Taranta · 30/01/2012 21:50

Hello, we've just found a lovely nanny to take care of our DS for 3 days a week when I go back to work in April, when DS will be 11 months. Aside from the usual anxieties about leaving the little one (I dread it Sad) I am keen to make the transition as straightforward a one as is possible, logistically speaking, and am looking for some tips on the settling in period in particular...I had planned to have a few days in the two weeks preceding to show our nanny all house details, local area, parks, baby groups etc, and to leave her with DS for longer periods as they get to know each other.

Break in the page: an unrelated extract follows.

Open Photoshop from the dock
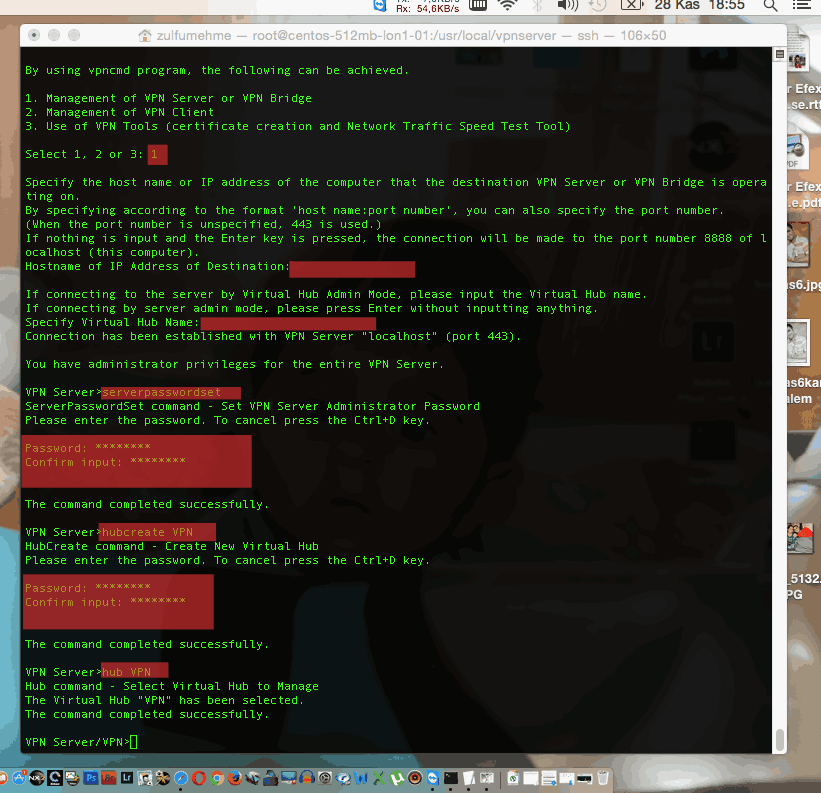The width and height of the screenshot is (821, 793). click(x=92, y=777)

DS is a delight but can be a handful, he has something of a routine but ie only naps when in the pram on a walk, for example...and I also havent yet managed to get him to take a cup of any sort during the day for feeds - he is CMPI and is still EBF as he will not drink the hideous prescription formula - so although I plan to express milk for the daytime I can see it might be a challenge to get him to have any...

The nanny we've chosen is v experienced, but even so I am worrying. id love to hear any advice/comments from nannies who have been in a similar position, how you handled those early days/weeks with a fretful poor napping baby? Anything i can usefully do in the next couple of months to ease the transition.

sorry this is rambling, not getting much sleep as we have teeth coming through right now...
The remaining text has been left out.